Not to Nick though: ‘For the life of me I still don’t know what is the question we’re supposed to be putting to the British people because we don’t know what we’re reacting to in terms of the further integration of the eurozone.’

You have to admire Nick’s self-restraint. He could have said that we can’t pop the question because we don’t yet know who’ll win next year’s Wimbledon, who Angelina Jolie’s next husband will be, and why a chicken crosses the road. But then, as a statesman, he sees things beyond the reach of us simpletons.

We, the simpletons that is, might suggest that the question to ‘be putting to the British people’ is quite straightforward: do you want to stay in the EU or get out? Moreover, we may even say that this question has nothing whatsoever to do with ‘the further integration of the eurozone’. After all, we’re not in that zone yet, even though Nick would desperately want us to be, so its integration or disintegration shouldn’t be a concern of ours.

What we ought to be ‘reacting’ to isn’t the vicissitudes of euro juggling but the systematic destruction of Britain’s ancient constitution, the reversal of her entire political history – all for the nonexistent economic benefits of belonging to an utterly corrupt and ultimately unworkable setup.

But that’s the simpleton in me talking.

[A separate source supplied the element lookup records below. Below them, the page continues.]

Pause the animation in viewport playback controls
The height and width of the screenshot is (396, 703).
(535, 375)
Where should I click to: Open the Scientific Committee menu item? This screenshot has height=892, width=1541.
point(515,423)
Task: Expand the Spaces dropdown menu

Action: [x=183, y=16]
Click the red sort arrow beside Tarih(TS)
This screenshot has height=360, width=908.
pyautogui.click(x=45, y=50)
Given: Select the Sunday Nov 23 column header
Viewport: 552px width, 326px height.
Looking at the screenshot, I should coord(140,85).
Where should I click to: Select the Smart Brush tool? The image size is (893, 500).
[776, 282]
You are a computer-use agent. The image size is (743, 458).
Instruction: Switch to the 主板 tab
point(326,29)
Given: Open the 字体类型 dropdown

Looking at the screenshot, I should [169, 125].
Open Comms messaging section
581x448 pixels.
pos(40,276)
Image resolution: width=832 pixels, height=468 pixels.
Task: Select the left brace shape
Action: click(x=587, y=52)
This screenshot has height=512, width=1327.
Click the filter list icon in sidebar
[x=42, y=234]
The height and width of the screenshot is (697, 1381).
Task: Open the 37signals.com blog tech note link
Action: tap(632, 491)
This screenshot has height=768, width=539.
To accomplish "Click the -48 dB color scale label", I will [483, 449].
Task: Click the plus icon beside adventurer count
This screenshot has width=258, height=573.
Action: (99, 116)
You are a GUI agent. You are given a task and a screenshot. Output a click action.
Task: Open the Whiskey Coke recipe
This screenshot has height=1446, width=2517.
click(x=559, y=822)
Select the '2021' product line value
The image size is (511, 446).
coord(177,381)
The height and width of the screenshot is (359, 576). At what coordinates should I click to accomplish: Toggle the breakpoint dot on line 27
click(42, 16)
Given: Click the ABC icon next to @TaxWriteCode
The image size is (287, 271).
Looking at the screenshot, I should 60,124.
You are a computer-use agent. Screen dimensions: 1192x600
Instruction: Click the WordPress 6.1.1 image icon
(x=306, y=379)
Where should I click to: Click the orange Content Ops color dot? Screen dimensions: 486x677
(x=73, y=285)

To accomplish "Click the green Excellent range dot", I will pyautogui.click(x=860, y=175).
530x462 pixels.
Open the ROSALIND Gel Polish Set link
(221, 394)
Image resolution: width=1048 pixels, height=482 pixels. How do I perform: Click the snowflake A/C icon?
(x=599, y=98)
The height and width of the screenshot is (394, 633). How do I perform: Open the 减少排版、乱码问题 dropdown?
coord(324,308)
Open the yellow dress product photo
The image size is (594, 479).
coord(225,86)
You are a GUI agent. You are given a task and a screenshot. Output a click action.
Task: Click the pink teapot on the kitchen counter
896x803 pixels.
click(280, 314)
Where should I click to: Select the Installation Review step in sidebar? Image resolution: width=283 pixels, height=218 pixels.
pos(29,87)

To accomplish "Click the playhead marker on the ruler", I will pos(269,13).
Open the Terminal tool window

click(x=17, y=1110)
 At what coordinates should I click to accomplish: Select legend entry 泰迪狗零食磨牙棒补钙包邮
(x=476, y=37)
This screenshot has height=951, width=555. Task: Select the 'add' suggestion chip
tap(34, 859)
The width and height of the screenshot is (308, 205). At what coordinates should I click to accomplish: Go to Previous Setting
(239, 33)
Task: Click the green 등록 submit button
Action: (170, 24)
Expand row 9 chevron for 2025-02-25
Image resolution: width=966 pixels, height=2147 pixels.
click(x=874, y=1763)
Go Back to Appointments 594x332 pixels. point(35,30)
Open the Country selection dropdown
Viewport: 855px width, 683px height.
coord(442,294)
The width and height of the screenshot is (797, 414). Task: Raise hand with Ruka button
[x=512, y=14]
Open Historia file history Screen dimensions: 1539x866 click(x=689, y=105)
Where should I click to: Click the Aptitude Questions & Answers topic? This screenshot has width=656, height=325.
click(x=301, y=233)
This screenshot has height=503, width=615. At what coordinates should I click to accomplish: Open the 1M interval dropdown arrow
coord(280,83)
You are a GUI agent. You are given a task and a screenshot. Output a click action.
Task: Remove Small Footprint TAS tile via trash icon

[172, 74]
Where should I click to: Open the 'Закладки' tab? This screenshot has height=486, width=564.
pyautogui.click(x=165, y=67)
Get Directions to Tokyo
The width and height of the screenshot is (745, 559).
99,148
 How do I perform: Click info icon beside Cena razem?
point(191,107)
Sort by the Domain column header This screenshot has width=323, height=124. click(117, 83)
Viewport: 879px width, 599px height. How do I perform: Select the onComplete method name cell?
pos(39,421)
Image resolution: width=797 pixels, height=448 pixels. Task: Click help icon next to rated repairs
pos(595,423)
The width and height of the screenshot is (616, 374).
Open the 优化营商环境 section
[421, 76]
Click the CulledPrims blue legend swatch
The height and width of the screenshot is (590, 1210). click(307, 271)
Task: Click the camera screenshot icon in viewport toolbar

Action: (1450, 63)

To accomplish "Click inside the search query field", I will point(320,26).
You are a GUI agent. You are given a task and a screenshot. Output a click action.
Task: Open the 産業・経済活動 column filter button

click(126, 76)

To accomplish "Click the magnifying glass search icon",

Nick has his own, unimpeachable, take on British political history: ‘It would be a dramatic reversal of not just decades but centuries of British engagement and leadership if we were to suddenly back ourselves out of the whole enterprise, but it would also in my view have a very detrimental effect on the balance of opinion, the balance of debate in the rest of Europe.’

Personally, I lose little sleep over ‘the balance of debate in the rest of Europe’, but then my interests are shamefully parochial. Nick, on the other hand, thinks in universal categories, as befits a man whose giant intellect has just overturned several centuries’ worth of historical and political science.

He must be credited with the startling discovery that over ‘not just decades but centuries’ Britain’s foreign policy has been dedicated to becoming integrated with continental Europe. Less accomplished minds have always been given to the misapprehension that exactly the opposite has been the case.

Admittedly, Edward III at Crécy and Henry V at Agincourt did seek ‘engagement’ first and ‘leadership’, or rather conquest, second. However, until Nick’s contribution, their efforts hadn’t been seen for what they so obviously were: attempts to dissolve England in a federation of European states.

Thanks to Nick, we can see these men as the true pan-Europeans they really were. And even Wellington and Nelson, to say nothing of ‘Bomber’ Harris, can now be divested of the eurosceptic stigma previously attached to them. If Nick’s scholarship doesn’t call for elevation to the Royal Society, I don’t know what does.

But this would indeed be ‘putting the cart before the horse’, and I apologise for having misread Nick’s original phrase earlier. The Royal Society can wait – let’s get him appointed European Commissioner first.